[start]

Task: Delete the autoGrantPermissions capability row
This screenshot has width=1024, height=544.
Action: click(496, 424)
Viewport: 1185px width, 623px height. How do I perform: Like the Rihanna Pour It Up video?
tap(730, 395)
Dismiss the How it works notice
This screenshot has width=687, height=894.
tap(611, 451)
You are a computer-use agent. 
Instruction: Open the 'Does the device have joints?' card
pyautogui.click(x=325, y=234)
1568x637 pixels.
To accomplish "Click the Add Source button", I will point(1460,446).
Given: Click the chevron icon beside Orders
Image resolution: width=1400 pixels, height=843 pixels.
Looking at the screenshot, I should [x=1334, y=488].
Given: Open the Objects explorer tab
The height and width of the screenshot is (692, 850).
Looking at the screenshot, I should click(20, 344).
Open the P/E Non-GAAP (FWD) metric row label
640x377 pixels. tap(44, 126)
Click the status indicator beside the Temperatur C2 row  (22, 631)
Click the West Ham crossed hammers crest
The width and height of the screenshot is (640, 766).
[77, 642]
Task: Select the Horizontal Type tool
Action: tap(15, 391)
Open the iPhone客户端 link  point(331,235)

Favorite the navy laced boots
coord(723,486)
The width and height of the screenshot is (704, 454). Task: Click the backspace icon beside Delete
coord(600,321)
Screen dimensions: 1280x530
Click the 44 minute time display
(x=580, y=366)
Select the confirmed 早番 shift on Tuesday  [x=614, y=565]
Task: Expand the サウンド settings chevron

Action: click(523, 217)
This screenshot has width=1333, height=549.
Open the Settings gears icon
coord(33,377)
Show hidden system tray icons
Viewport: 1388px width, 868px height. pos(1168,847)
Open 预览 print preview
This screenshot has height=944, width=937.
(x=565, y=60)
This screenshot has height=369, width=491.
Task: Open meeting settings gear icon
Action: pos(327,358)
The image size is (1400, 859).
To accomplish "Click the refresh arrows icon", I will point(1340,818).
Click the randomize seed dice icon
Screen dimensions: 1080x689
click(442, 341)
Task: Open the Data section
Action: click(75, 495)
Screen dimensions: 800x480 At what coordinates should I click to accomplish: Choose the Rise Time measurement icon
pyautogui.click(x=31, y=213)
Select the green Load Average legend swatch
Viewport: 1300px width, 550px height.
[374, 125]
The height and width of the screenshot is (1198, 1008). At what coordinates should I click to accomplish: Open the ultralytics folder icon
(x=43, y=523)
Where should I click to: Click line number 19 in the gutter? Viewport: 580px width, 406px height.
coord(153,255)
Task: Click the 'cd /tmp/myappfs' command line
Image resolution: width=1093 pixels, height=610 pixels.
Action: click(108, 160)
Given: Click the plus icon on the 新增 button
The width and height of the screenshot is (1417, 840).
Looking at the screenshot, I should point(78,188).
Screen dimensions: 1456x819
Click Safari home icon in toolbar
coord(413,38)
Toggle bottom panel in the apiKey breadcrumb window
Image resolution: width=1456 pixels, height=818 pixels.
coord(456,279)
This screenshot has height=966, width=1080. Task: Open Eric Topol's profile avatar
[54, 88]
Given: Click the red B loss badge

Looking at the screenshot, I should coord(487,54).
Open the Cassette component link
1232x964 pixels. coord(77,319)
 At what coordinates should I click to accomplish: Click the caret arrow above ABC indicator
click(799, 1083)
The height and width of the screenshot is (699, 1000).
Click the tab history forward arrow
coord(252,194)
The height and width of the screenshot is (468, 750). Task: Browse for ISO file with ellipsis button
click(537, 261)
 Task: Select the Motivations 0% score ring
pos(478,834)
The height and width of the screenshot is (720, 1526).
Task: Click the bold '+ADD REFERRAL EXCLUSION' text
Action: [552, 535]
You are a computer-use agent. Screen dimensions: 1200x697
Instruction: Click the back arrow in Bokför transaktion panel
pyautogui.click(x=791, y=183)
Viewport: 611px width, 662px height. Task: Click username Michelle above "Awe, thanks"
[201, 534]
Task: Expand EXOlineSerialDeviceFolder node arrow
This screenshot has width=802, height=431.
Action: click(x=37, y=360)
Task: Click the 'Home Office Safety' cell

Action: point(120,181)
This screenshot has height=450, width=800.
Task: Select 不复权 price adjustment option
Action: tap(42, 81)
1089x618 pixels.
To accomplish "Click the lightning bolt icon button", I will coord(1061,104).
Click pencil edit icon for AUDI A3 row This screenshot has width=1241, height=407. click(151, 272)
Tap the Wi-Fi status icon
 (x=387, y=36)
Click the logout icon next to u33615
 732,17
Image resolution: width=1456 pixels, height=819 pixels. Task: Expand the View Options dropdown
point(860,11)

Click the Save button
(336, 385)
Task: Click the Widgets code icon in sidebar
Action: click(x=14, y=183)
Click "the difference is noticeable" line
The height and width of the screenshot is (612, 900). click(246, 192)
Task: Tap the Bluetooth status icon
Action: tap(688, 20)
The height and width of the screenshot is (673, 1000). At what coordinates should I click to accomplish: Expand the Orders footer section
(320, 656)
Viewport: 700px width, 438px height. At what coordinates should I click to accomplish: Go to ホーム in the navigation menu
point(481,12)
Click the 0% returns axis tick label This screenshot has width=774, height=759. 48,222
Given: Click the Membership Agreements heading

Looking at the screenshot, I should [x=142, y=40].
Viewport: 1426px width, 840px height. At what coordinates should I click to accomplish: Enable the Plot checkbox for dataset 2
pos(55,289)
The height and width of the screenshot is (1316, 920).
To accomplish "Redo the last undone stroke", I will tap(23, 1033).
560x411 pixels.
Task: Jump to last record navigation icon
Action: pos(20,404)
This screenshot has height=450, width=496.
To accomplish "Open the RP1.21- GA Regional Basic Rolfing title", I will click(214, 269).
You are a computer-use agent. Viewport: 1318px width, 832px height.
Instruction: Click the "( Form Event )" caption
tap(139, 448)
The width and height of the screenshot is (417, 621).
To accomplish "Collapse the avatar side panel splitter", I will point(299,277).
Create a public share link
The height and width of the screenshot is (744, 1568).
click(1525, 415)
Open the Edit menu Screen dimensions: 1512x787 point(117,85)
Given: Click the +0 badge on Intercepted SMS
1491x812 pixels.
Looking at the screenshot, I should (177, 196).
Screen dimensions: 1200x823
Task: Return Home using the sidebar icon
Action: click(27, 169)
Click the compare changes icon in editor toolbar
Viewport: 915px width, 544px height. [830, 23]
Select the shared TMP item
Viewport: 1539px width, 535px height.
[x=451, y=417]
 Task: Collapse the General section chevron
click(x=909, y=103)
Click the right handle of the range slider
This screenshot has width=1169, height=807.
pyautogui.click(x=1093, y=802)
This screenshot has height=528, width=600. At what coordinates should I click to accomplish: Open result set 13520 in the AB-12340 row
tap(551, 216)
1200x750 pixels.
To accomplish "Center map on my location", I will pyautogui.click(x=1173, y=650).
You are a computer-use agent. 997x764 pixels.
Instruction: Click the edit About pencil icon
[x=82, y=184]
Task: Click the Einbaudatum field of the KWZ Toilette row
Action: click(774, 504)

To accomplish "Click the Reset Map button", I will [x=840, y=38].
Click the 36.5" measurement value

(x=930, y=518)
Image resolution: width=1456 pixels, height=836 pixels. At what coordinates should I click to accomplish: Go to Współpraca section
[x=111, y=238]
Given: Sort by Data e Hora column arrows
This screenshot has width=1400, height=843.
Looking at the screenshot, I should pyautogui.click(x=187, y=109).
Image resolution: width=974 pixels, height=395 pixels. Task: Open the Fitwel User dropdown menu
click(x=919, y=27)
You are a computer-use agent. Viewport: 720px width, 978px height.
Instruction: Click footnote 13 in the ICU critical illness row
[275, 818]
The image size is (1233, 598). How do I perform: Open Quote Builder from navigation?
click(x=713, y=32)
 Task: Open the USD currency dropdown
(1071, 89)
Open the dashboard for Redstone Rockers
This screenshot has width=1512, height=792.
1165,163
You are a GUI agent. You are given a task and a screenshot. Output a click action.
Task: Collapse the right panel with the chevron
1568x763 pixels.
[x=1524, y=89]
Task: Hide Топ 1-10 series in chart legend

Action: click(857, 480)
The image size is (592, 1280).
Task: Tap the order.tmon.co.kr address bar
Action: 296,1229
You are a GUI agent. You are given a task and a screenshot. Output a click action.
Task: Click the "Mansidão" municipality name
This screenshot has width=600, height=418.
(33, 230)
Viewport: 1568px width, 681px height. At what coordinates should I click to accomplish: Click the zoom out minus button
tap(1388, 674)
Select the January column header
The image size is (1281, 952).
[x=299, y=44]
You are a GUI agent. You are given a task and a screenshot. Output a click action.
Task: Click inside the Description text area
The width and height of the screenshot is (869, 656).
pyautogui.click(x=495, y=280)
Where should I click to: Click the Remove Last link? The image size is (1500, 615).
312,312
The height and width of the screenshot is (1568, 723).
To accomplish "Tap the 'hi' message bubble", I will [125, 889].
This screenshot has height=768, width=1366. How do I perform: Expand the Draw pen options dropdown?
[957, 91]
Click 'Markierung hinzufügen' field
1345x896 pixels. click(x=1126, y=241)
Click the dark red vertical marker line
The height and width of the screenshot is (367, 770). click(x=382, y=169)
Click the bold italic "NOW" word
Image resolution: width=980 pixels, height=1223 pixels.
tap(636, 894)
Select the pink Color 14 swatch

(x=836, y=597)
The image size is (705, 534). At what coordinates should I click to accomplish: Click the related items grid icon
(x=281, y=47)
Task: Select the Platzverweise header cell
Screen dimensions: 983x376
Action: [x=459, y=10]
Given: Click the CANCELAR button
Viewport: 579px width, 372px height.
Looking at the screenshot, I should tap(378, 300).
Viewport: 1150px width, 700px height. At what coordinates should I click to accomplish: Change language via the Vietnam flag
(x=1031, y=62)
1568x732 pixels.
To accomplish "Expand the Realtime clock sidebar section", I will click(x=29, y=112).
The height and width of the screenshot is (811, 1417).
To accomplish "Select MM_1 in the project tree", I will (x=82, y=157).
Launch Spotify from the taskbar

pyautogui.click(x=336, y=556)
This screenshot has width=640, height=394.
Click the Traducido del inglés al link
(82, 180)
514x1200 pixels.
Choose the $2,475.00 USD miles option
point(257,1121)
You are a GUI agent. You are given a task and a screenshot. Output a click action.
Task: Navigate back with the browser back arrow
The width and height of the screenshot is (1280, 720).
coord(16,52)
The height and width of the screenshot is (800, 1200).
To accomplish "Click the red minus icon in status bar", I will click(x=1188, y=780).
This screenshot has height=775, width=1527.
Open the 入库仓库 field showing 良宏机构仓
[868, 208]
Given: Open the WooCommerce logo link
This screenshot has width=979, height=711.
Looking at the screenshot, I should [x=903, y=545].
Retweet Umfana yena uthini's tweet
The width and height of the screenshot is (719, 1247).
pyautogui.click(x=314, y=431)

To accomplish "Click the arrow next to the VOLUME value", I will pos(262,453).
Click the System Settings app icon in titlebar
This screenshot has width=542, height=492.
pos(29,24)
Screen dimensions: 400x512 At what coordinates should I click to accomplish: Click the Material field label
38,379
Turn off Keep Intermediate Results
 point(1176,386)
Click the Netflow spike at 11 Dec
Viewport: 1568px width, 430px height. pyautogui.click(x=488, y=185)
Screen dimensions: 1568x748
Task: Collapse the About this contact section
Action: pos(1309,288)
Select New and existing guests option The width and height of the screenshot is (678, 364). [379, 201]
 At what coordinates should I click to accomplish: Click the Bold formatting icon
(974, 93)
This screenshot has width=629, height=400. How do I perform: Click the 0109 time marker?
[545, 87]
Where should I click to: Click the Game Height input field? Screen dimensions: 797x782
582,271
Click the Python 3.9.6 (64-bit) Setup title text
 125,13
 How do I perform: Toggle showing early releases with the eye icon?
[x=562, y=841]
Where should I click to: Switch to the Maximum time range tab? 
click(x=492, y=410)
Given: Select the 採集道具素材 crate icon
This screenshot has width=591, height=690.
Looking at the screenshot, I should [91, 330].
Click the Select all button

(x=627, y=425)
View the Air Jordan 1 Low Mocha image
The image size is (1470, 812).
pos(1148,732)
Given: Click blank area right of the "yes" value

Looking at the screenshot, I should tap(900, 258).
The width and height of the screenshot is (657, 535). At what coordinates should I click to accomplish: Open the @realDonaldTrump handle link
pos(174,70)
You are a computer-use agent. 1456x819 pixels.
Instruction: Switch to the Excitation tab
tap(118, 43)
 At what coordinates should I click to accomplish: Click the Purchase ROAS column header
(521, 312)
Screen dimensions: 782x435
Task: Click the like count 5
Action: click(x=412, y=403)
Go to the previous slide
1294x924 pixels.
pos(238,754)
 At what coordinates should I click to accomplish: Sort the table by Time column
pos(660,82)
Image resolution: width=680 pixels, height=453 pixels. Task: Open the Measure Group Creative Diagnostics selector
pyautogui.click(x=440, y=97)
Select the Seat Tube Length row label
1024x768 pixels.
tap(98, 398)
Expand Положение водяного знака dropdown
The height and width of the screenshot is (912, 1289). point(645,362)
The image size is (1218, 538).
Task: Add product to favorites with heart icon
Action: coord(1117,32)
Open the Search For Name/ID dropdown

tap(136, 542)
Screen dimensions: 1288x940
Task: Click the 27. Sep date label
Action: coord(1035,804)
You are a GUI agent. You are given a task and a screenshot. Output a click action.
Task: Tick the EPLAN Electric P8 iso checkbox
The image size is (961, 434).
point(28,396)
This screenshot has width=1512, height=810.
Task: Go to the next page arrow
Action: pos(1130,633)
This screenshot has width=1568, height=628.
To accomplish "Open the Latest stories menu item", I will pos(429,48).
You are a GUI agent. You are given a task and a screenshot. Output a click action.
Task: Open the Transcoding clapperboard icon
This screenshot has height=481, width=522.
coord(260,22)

[end]

Task instructions —
Reproduce the part of the records that begins with the line containing "This screenshot has height=528, width=600." and ends with the line containing "will pyautogui.click(x=1173, y=650).", including both of those lines.

Result —
This screenshot has height=528, width=600. At what coordinates should I click to accomplish: Open result set 13520 in the AB-12340 row
tap(551, 216)
1200x750 pixels.
To accomplish "Center map on my location", I will pyautogui.click(x=1173, y=650).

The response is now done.